# Provided text
▬▬▬▬▬▬

In connection with the execution of the Credit Agreement, we paid certain arrangement fees of approximately $4.8 million to lenders and other fees of approximately $2.5 million, which were capitalized and will be amortized to interest expense over the remaining term of the facility.
Loans outstanding under the Credit Facility bear interest, at our option, at either (i) the LIBO rate (as defined in the Credit Agreement) plus a margin of between 2.25% and 2.75% (2.25% as of September 30, 2016) based on the total net leverage ratio (as defined in the Credit Agreement), or (ii) the alternate base rate (as defined in the Credit Agreement) plus a margin of between 1.25% and 1.75% (1.25% as of September 30, 2016) based on the total net leverage ratio.
We may make optional prepayments of the loans, in whole or in part, without premium or penalty (other than applicable breakage costs). Subject to certain exceptions and conditions described in the Credit Agreement, we will be obligated to prepay the Credit Facility, but without a corresponding commitment reduction, with the net cash proceeds of certain asset sales and with casualty insurance proceeds. The Credit Facility is guaranteed by our existing and future domestic material restricted subsidiaries (as defined in the Credit Agreement), which are substantially all of our wholly-owned U.S. subsidiaries other than the receivables securitization facility subsidiaries (the “Guarantors”).
The Credit Facility is secured by a first priority perfected security interest in substantially all of our assets and the assets of the Guarantors, whether consisting of personal, tangible or intangible property, including a pledge of, and a perfected security interest in, (i) all of the shares of capital stock of the Guarantors and (ii) 65% of the shares of capital stock of the Guarantor’s first-tier foreign subsidiaries which are material restricted subsidiaries, in each case subject to certain exceptions as set forth in the Credit Agreement. The collateral does not include, among other things, (a) any real property with an individual net book value below $10 million, (b) the capital stock and any assets of any unrestricted subsidiary, (c) any capital stock of any direct or indirect subsidiary of Dean Holding Company ("Legacy Dean"), a wholly owned subsidiary of the Company, which owns any real property, or (d) receivables sold pursuant to the receivables securitization facility.

▬▬▬▬▬▬

# Challenge A
Copy the part of the credit facility passage from "In connection with" to "net leverage ratio." word for word.
# Challenge B
Answer these questions using the credit facility passage:
(i) About how much in arrangement fees was paid to lenders when the Credit Agreement was executed?
(ii) What was the margin over the LIBO rate as of September 30, 2016?
(iii) What percentage of the capital stock of the first-tier foreign subsidiaries that are material restricted subsidiaries is pledged?
# Challenge C
According to the credit facility passage, what determines the size of the interest margin on loans under the Credit Facility? Answer in one to three sentences.

▬▬▬▬▬▬

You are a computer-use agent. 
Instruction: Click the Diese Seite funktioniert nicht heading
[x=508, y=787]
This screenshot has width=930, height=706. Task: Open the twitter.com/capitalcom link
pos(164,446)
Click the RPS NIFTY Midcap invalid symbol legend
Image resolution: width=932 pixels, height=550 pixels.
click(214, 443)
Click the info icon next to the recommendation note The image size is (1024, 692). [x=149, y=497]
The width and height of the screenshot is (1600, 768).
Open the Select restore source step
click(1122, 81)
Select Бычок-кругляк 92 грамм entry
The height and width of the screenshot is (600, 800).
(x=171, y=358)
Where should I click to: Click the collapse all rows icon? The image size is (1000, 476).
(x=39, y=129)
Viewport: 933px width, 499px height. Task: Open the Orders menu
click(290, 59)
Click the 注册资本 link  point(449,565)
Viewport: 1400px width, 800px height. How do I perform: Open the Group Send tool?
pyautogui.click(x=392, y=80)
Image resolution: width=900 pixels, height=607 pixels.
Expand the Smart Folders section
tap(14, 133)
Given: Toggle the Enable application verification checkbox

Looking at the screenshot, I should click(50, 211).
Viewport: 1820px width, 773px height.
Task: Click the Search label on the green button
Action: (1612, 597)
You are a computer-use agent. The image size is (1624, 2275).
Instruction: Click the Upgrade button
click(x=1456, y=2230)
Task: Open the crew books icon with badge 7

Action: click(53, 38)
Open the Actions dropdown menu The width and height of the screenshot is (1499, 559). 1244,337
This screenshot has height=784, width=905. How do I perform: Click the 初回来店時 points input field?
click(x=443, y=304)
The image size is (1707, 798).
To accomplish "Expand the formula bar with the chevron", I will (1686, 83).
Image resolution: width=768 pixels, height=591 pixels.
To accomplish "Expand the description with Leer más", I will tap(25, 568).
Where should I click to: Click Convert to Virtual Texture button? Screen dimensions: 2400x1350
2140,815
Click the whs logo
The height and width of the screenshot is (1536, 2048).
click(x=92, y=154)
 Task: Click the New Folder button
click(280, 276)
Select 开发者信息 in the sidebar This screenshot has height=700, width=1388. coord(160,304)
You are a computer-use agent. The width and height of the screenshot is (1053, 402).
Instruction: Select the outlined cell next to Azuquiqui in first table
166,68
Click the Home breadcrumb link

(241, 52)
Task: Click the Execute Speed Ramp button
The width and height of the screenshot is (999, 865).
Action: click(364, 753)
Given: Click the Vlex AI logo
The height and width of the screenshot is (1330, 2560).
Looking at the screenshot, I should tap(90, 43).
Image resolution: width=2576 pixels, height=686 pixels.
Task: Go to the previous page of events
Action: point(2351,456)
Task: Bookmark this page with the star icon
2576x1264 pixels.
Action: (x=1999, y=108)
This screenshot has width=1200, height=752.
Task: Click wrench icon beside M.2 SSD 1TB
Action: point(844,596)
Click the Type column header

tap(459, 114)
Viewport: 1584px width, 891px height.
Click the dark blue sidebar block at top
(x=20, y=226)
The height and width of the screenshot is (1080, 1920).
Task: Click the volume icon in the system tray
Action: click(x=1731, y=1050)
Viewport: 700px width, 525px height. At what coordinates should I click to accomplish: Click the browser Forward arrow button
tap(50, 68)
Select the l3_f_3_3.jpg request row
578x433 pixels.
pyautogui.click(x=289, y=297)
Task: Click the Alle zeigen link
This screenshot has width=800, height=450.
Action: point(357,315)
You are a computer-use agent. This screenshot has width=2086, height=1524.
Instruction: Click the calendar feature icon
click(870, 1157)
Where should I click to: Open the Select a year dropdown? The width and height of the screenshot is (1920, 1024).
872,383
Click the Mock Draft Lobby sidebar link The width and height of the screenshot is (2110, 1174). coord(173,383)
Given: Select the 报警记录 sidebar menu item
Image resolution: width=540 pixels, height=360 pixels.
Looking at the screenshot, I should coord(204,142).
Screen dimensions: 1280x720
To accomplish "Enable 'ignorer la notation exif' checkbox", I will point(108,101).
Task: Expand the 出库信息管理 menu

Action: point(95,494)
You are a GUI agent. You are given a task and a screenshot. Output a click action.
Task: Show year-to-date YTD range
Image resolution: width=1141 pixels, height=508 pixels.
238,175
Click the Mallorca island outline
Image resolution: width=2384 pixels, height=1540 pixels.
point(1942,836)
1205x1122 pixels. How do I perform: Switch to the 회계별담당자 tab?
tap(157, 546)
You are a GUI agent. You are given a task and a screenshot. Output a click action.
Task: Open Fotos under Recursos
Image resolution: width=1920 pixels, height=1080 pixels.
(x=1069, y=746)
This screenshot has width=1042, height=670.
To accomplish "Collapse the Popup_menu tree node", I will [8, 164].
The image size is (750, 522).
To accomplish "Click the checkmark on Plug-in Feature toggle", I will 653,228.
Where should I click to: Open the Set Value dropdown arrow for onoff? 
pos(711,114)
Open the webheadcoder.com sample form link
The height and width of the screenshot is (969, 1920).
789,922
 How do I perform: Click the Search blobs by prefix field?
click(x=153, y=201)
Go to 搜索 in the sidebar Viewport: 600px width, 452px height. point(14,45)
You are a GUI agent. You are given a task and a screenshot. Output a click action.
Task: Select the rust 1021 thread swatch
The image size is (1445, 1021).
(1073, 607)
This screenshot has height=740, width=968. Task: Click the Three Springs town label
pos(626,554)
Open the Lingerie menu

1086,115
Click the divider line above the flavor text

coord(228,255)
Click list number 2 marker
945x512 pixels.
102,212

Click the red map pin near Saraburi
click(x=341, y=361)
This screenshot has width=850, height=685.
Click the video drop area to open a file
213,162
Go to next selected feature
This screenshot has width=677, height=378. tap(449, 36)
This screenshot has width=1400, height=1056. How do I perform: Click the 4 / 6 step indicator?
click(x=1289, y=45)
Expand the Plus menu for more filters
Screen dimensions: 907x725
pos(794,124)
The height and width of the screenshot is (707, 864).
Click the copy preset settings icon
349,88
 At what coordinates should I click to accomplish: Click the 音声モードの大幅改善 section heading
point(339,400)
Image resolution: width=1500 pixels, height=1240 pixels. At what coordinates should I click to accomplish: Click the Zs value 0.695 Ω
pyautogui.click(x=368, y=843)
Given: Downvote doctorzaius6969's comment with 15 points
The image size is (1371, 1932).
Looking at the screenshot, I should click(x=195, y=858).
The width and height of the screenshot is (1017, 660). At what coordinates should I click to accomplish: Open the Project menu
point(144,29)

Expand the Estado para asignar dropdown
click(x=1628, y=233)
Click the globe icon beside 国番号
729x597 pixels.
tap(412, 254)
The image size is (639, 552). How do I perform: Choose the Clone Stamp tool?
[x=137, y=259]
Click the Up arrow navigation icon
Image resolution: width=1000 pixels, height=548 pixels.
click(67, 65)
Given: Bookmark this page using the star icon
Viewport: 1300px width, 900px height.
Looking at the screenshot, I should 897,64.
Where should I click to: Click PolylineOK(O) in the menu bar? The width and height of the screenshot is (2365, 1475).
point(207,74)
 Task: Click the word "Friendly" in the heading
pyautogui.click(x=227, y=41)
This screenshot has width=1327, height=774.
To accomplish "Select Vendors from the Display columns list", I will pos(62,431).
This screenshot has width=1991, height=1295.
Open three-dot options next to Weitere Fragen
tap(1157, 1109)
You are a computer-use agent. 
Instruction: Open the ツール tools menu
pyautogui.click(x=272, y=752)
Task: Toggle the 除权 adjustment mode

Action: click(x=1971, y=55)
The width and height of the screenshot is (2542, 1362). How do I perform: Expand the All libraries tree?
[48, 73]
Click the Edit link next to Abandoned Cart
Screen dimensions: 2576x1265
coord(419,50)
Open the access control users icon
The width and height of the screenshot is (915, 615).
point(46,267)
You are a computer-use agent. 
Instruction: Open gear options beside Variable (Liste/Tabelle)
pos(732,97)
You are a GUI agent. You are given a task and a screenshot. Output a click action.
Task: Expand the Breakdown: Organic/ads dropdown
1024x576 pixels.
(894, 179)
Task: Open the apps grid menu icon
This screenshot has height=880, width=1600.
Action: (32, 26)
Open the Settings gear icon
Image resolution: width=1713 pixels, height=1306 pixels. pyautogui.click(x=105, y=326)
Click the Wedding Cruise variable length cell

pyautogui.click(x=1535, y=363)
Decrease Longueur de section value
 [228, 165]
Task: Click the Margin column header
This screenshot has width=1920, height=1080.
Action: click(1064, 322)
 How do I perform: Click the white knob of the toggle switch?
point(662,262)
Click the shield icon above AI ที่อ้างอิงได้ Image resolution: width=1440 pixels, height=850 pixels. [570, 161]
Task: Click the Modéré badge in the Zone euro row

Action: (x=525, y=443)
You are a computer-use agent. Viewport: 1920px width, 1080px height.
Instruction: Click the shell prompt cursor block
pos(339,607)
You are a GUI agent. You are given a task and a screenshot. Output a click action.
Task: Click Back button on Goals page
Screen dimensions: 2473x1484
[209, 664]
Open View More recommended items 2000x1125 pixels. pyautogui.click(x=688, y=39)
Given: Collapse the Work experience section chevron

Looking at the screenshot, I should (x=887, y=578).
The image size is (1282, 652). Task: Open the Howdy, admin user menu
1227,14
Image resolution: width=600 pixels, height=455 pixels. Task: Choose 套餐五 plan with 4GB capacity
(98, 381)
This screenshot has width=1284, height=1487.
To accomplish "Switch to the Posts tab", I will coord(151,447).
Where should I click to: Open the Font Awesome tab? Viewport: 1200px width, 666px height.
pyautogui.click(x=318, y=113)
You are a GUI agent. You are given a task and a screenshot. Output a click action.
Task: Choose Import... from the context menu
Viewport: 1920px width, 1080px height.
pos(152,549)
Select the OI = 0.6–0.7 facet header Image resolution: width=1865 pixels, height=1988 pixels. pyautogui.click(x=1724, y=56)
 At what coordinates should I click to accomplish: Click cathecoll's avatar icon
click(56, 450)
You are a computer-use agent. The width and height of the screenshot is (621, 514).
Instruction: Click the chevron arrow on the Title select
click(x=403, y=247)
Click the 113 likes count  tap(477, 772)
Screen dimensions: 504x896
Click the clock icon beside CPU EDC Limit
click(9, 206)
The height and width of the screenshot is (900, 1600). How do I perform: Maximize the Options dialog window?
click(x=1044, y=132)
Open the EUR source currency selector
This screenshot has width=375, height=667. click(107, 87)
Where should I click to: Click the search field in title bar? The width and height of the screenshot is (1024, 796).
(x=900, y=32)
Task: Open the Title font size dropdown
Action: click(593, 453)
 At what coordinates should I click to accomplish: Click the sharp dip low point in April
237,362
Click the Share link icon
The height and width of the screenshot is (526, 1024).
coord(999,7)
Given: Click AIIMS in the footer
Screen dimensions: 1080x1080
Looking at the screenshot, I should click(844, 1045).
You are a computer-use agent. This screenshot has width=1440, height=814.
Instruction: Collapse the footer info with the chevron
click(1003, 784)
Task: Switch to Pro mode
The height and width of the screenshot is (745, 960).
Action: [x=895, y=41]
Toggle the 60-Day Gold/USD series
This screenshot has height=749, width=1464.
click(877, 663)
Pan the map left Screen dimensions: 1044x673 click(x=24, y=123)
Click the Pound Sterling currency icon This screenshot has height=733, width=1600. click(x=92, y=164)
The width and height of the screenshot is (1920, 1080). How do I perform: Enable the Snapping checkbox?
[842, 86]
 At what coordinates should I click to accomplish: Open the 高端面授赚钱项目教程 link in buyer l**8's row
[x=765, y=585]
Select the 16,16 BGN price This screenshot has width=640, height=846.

▬▬▬▬▬▬

# Reply A
In connection with the execution of the Credit Agreement, we paid certain arrangement fees of approximately $4.8 million to lenders and other fees of approximately $2.5 million, which were capitalized and will be amortized to interest expense over the remaining term of the facility.
Loans outstanding under the Credit Facility bear interest, at our option, at either (i) the LIBO rate (as defined in the Credit Agreement) plus a margin of between 2.25% and 2.75% (2.25% as of September 30, 2016) based on the total net leverage ratio (as defined in the Credit Agreement), or (ii) the alternate base rate (as defined in the Credit Agreement) plus a margin of between 1.25% and 1.75% (1.25% as of September 30, 2016) based on the total net leverage ratio.

# Reply B
(i) About $4.8 million.
(ii) 2.25%.
(iii) 65%.

# Reply C
The margin depends on the total net leverage ratio, as defined in the Credit Agreement. It ranges from 2.25% to 2.75% over the LIBO rate, or from 1.25% to 1.75% over the alternate base rate. As of September 30, 2016, the margins were 2.25% and 1.25%, respectively.